- DATA FOR THIS EXERCISE -
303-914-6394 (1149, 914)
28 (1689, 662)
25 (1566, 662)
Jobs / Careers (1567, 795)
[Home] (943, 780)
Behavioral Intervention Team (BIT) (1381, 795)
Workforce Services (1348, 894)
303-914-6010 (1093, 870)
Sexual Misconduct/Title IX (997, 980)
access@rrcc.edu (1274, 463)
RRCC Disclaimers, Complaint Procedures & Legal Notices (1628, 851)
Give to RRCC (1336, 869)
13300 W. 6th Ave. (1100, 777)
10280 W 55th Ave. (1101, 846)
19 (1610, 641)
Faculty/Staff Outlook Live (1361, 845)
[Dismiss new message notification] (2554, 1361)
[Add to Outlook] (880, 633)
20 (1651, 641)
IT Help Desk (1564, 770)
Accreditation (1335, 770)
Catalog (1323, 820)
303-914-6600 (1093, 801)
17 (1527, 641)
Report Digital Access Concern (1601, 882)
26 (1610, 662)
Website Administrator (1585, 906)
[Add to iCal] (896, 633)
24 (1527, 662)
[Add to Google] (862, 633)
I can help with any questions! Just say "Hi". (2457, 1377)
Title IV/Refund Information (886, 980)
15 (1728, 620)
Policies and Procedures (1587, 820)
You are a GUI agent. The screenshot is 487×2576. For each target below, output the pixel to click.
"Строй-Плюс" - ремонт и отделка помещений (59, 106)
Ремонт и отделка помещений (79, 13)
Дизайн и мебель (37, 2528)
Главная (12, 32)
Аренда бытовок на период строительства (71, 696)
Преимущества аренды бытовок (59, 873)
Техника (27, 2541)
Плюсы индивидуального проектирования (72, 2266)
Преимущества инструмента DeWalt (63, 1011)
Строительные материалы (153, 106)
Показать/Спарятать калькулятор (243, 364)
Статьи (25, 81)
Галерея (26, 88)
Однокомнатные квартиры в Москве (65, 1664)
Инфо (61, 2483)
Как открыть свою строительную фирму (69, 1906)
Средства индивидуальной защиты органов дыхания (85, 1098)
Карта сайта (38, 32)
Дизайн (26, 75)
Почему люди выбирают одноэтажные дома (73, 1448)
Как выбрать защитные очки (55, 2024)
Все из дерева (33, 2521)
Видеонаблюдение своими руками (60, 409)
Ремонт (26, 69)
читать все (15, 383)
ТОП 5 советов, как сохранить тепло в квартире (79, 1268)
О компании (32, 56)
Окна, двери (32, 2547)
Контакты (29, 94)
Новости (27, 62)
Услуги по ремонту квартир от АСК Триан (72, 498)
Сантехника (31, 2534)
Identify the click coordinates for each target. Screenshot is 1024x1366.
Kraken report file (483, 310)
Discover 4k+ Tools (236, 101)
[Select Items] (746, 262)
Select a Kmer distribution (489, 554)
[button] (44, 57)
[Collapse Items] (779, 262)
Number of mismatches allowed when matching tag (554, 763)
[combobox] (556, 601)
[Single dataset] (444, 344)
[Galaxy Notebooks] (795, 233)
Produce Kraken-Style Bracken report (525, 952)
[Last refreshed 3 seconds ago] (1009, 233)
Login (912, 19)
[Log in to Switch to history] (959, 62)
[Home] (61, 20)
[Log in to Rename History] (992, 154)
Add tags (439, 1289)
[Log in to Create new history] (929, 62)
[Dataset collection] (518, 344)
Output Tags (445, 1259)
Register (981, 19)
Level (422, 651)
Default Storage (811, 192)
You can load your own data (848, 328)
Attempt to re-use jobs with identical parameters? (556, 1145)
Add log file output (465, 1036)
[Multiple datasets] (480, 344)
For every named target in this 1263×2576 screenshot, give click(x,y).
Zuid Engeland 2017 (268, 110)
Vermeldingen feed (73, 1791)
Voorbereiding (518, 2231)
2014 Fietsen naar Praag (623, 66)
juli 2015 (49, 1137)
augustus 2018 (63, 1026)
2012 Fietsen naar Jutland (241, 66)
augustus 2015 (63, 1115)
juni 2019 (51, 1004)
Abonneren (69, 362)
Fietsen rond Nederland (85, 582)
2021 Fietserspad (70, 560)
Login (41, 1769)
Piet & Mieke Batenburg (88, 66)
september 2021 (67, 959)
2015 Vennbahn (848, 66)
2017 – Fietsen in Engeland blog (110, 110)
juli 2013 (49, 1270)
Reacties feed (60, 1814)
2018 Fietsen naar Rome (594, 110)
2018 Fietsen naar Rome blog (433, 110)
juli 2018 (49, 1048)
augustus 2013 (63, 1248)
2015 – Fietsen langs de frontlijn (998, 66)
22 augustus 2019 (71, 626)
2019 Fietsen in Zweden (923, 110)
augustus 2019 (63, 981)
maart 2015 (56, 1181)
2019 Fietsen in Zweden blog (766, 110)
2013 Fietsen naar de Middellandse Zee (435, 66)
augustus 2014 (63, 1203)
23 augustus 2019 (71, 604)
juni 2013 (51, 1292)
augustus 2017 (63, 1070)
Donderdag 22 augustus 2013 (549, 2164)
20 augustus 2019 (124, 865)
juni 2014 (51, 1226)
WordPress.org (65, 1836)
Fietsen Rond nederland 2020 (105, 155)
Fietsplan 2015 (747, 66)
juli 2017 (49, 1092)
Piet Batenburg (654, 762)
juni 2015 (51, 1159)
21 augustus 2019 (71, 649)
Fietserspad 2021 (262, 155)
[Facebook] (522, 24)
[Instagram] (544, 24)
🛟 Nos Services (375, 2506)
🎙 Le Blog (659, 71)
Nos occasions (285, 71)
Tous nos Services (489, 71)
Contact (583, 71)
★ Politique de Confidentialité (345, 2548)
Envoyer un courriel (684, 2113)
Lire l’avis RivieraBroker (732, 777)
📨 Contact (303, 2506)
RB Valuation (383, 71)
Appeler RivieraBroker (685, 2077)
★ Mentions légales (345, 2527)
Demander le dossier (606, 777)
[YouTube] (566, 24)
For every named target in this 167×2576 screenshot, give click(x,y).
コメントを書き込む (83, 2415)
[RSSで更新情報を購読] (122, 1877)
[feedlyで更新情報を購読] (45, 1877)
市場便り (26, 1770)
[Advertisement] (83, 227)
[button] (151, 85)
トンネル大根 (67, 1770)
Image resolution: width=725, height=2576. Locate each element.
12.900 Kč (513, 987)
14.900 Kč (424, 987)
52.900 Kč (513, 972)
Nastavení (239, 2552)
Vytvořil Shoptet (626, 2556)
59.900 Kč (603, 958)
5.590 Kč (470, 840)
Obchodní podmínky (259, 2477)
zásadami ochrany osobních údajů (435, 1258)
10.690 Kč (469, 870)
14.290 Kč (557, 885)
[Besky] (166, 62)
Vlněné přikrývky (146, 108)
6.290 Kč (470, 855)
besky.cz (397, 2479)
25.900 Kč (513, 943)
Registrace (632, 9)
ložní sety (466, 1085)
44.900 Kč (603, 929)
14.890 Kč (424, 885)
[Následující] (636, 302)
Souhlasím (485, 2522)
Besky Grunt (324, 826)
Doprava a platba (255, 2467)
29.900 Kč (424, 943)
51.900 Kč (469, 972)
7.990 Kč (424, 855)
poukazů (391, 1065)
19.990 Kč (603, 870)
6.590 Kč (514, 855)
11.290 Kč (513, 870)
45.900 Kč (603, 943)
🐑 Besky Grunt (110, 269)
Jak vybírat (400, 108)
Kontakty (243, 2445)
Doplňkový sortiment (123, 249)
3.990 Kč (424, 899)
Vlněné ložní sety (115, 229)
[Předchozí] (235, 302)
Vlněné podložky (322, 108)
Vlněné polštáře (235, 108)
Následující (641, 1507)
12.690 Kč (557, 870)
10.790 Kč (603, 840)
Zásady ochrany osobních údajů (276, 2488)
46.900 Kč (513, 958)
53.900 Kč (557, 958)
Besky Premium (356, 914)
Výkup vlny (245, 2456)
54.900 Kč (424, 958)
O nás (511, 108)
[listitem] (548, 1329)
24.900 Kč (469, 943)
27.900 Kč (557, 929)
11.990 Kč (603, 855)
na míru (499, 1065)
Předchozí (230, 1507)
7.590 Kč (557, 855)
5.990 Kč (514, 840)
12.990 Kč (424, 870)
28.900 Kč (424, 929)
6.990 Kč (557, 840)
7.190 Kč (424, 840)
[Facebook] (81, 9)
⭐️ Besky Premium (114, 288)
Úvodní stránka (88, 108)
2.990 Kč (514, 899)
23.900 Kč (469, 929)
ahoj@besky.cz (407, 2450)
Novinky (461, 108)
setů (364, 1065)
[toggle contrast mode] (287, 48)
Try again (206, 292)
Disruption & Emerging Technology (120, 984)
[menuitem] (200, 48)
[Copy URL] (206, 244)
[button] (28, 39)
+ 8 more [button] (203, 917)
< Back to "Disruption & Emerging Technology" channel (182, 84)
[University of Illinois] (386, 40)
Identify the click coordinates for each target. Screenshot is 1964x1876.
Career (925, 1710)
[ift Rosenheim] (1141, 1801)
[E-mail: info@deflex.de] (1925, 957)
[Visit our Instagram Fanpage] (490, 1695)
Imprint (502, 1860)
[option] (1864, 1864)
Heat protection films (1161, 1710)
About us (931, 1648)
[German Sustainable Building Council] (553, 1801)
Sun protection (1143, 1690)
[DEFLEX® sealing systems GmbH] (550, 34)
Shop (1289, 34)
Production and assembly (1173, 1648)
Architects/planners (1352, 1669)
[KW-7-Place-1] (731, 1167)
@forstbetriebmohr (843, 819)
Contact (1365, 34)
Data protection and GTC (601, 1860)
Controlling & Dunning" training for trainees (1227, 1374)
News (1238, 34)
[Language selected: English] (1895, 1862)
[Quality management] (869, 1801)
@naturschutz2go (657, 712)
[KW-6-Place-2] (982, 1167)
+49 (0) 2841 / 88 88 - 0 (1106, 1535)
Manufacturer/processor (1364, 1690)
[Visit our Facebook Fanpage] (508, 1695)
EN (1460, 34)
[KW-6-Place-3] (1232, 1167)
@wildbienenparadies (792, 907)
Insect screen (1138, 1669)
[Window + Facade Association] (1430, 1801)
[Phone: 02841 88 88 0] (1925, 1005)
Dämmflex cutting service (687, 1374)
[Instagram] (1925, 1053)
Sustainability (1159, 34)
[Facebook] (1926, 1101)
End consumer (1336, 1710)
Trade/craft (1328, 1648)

- PROMPT -
Copy the records above exactly, beginning at the line that contains "13300 W. 6th Ave. (1100, 777)" and stopping after the line that contains "[Collapse Items] (779, 262)".

- TASK SOLUTION -
13300 W. 6th Ave. (1100, 777)
10280 W 55th Ave. (1101, 846)
19 (1610, 641)
Faculty/Staff Outlook Live (1361, 845)
[Dismiss new message notification] (2554, 1361)
[Add to Outlook] (880, 633)
20 (1651, 641)
IT Help Desk (1564, 770)
Accreditation (1335, 770)
Catalog (1323, 820)
303-914-6600 (1093, 801)
17 (1527, 641)
Report Digital Access Concern (1601, 882)
26 (1610, 662)
Website Administrator (1585, 906)
[Add to iCal] (896, 633)
24 (1527, 662)
[Add to Google] (862, 633)
I can help with any questions! Just say "Hi". (2457, 1377)
Title IV/Refund Information (886, 980)
15 (1728, 620)
Policies and Procedures (1587, 820)
You are a GUI agent. The screenshot is 487×2576. For each target below, output the pixel to click.
"Строй-Плюс" - ремонт и отделка помещений (59, 106)
Ремонт и отделка помещений (79, 13)
Дизайн и мебель (37, 2528)
Главная (12, 32)
Аренда бытовок на период строительства (71, 696)
Преимущества аренды бытовок (59, 873)
Техника (27, 2541)
Плюсы индивидуального проектирования (72, 2266)
Преимущества инструмента DeWalt (63, 1011)
Строительные материалы (153, 106)
Показать/Спарятать калькулятор (243, 364)
Статьи (25, 81)
Галерея (26, 88)
Однокомнатные квартиры в Москве (65, 1664)
Инфо (61, 2483)
Как открыть свою строительную фирму (69, 1906)
Средства индивидуальной защиты органов дыхания (85, 1098)
Карта сайта (38, 32)
Дизайн (26, 75)
Почему люди выбирают одноэтажные дома (73, 1448)
Как выбрать защитные очки (55, 2024)
Все из дерева (33, 2521)
Видеонаблюдение своими руками (60, 409)
Ремонт (26, 69)
читать все (15, 383)
ТОП 5 советов, как сохранить тепло в квартире (79, 1268)
О компании (32, 56)
Окна, двери (32, 2547)
Контакты (29, 94)
Новости (27, 62)
Услуги по ремонту квартир от АСК Триан (72, 498)
Сантехника (31, 2534)
Identify the click coordinates for each target. Screenshot is 1024x1366.
Kraken report file (483, 310)
Discover 4k+ Tools (236, 101)
[Select Items] (746, 262)
Select a Kmer distribution (489, 554)
[button] (44, 57)
[Collapse Items] (779, 262)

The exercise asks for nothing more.